Local news outlets from the Florida panhandle region reported Wednesday morning that an unmanned aerial vehicle crashed on the drone runway at Tyndall AFB during take-off at 8:20 a.m. EST that morning. Eyewitnesses told WJHG News that the drone “came in hard and fast” before it crashed.
According to the network, Tyndall officials said the drone was carrying a small self-destruct charge and “had to be destroyed for safety considerations during its return to base following a routine operation.”
Following the accident, the UAV reportedly went up in flames and started a ground fire, prompting authorities to close nearby Highway 98. They’ve reported no injuries.

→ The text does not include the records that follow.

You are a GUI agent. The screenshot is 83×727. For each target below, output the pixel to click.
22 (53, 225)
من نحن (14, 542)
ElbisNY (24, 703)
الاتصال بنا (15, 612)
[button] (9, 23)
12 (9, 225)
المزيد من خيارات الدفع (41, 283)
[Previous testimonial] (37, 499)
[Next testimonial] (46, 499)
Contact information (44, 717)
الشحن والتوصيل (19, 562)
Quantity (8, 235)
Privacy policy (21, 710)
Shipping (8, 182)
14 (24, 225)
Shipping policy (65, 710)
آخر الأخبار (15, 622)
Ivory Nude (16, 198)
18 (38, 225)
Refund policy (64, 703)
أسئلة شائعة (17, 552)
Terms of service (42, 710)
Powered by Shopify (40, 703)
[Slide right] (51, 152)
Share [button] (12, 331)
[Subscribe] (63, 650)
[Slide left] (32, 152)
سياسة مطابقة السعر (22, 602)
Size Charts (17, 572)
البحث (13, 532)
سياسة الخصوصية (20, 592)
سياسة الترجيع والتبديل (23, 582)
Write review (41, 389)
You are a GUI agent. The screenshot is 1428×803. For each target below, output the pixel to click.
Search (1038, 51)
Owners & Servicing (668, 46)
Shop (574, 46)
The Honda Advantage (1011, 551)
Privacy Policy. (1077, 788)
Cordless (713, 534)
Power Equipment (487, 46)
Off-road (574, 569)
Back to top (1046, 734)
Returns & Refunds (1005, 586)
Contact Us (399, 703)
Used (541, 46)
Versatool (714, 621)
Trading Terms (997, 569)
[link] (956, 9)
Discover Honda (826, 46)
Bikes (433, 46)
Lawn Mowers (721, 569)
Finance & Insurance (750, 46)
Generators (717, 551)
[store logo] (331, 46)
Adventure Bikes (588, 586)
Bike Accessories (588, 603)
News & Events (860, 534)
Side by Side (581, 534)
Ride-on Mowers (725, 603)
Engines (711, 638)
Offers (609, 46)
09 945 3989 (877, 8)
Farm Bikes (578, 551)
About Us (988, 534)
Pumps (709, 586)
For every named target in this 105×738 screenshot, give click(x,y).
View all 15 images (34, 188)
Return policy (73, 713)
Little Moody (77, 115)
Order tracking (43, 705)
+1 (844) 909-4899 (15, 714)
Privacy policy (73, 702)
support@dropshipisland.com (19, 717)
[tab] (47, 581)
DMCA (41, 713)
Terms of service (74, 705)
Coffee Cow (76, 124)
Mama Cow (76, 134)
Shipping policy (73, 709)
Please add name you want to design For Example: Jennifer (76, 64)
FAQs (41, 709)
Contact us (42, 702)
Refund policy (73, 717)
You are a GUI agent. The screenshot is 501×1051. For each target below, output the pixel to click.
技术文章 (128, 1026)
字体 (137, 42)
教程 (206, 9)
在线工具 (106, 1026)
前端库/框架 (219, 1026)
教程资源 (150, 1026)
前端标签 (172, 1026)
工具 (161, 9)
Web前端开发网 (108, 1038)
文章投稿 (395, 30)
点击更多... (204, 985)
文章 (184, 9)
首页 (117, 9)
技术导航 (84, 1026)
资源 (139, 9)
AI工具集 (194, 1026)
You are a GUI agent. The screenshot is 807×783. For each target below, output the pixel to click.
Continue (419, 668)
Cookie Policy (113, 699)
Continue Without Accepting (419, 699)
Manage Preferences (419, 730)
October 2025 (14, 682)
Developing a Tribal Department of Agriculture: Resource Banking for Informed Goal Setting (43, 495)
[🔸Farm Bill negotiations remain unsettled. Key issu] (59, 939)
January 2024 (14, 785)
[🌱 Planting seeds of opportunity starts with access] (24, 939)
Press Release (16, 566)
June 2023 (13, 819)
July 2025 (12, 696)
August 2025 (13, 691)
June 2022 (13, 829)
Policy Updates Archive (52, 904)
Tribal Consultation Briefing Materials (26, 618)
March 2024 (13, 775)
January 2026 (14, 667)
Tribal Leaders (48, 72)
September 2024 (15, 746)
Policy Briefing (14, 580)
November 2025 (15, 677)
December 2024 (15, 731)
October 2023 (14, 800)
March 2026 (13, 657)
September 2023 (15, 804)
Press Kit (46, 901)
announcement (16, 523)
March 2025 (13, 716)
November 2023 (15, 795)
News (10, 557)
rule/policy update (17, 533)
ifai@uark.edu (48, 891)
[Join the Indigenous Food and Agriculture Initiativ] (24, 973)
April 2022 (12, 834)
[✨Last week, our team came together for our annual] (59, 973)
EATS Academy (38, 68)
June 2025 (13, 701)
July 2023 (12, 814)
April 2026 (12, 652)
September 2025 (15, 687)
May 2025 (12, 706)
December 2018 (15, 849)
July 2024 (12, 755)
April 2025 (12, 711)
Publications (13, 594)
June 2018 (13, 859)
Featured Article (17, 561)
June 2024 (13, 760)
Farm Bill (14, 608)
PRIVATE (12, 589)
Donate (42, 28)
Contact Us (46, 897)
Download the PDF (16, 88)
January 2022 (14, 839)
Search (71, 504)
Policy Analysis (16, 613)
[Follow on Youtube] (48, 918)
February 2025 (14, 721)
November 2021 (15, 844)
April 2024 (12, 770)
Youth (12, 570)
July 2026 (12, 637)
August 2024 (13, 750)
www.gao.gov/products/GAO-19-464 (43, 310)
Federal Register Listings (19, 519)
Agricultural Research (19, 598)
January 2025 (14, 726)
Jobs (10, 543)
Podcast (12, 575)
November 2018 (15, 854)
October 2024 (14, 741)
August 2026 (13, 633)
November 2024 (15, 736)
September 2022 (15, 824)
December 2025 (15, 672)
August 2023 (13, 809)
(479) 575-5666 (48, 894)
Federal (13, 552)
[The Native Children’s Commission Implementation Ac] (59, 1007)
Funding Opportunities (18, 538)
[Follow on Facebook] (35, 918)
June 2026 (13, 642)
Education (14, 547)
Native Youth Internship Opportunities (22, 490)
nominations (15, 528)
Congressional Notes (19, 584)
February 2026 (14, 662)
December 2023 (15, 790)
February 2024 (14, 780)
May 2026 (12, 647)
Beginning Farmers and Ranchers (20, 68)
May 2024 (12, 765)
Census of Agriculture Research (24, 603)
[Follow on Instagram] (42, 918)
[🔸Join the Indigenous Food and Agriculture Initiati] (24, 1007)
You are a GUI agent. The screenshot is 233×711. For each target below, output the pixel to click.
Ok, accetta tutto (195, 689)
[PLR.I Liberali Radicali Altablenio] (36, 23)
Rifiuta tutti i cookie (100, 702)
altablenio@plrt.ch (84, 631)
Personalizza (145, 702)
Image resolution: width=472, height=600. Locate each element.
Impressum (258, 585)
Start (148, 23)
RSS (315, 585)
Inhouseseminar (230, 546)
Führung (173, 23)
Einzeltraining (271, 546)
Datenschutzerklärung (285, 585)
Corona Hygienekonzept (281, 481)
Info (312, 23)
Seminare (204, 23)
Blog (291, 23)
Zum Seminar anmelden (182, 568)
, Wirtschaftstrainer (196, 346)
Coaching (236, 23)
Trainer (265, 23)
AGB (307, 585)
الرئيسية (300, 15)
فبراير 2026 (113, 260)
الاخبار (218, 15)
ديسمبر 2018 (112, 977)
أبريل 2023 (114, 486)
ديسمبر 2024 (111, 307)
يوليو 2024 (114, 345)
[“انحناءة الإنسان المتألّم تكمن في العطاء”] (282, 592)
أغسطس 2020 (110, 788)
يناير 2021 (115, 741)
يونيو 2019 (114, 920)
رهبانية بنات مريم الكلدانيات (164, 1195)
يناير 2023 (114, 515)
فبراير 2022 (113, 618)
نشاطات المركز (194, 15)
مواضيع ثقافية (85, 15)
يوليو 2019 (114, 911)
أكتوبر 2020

“This closure is being done strictly as a precautionary measure due to fires resulting from the crash and a small self-destruct charge carried on board the drone,” officials from Tyndall said in a statement. “The status of this device is unknown, however it is powered by a short-life battery which will be fully depleted in 24 hours.”
The Air Force described the QF-4 as a supersonic, reusable full-scale target drone modified from the F-4 Phantom and “provides a realistic full-scale target for air-to-air weapons system evaluation, development and testing.” The aircraft measures 63 feet long, 30,328 pounds and has a wingspan of more than 38 feet. Converting each jet to a UAV costs the Air Force an average of $2.6 million.
Only last week, officials at Tyndall ordered another QF-4 to self-destruct over the Gulf of Mexico. “The drone was carrying a small self-destruct charge and had to be destroyed for safety considerations during its return to base following a routine operation,” Tyndall announced at the time.
Late last year, an F-22 Raptor fighter jet crashed near Tyndall AFB, again prompting officials to close down Highway 98. An Air Force pilot safely ejected from the aircraft before the jet crashed a quarter-mile east of the drone runway.